Some positive items in the budget include:
Preventing the state from privatizing Osawatomie and Larned State Hospitals and providing additional funding for staff.
Keeping the Children’s Initiative Fund out of the state general fund and in a separate fund where it can be better protected.
Restoring funding for local safety net health clinics to 2016 levels rather than cutting them.
Restoring a debt service limitation of 19% on the State Highway Fund rather than the unlimited bonding allowed last session.
Because the budget spends more than we take in, more cuts and transfers had to be made, including:
Giving the Governor the option to not make the remaining state’s KPERS payments for this fiscal year. The cap is $100 million. Should this KPERS committed money be diverted to plug the budget shortfall, the Governor is required to pay back this money by September 30 – with interest. However, due to the budget shortfall the money will likely be taken from KDOT. We have a responsibility to honor our financial commitment to state employees. Unfortunately this provision continues to negate this obligation.
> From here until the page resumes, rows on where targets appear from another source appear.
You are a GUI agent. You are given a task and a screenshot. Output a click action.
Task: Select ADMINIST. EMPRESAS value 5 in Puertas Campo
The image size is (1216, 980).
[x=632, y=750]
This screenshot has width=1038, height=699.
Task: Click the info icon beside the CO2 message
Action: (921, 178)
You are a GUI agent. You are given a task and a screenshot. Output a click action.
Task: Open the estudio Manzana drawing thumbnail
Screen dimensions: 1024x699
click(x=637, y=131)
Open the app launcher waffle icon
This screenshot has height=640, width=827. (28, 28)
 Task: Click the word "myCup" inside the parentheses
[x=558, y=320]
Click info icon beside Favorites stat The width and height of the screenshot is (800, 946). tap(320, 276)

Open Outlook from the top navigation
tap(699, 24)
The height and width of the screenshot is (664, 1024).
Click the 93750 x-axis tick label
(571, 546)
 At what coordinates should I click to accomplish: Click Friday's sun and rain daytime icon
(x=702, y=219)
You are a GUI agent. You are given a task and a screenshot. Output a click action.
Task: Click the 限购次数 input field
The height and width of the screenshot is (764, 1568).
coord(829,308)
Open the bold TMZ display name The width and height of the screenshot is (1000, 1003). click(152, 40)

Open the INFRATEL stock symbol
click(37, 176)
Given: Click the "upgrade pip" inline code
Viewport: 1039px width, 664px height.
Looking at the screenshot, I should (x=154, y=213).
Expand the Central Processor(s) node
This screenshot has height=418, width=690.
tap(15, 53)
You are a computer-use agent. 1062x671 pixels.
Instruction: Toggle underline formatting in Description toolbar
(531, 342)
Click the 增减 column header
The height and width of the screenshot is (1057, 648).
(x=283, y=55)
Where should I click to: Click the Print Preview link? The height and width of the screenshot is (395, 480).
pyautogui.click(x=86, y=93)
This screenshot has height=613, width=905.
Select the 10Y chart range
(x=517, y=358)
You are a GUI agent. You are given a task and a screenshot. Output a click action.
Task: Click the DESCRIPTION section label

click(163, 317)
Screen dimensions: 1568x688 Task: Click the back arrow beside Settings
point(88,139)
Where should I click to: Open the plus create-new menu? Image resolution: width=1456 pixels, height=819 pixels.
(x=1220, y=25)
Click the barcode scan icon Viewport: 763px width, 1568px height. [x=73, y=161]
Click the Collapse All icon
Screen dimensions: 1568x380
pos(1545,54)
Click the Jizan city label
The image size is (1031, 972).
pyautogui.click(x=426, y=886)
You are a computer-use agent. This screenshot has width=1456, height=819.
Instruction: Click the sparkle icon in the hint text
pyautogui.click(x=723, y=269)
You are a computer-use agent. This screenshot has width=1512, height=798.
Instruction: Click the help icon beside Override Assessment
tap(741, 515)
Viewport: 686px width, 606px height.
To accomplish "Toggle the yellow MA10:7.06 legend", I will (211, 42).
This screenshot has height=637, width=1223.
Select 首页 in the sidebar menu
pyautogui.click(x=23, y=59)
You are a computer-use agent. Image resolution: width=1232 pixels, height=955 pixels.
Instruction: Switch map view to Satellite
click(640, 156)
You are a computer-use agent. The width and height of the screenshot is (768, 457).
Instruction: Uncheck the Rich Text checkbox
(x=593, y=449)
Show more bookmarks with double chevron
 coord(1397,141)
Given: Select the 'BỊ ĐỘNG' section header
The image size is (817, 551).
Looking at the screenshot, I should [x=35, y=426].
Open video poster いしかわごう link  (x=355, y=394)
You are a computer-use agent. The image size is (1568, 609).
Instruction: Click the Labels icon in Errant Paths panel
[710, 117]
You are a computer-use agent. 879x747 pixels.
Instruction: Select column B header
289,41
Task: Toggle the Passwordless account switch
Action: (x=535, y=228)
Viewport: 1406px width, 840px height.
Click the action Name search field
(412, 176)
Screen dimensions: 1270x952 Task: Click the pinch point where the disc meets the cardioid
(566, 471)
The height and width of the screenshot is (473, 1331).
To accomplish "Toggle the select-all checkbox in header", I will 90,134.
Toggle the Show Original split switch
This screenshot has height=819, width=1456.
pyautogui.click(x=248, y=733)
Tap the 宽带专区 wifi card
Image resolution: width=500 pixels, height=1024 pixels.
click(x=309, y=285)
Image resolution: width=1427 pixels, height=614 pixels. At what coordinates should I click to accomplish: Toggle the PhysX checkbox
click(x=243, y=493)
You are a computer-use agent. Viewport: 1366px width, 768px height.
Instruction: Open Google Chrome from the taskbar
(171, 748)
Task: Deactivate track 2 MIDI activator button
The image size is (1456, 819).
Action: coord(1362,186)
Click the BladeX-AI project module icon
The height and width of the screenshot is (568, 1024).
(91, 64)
Removing protections for the Parents as Teachers program which will likely make it income means tested, removing families from the program.
Increasing the amount of money that can be borrowed through bonding based on the state general fund budget to 4%.
Selling off our Kansas Bioscience Authority assets.
I voted “no” on this budget as it does nothing to move Kansas forward. We have blown the checking account, drained our savings, emptied the kids’ piggy bank, and now we’re maxing out the credit cards. No well-managed business would run its affairs this way, and the state shouldn’t, either.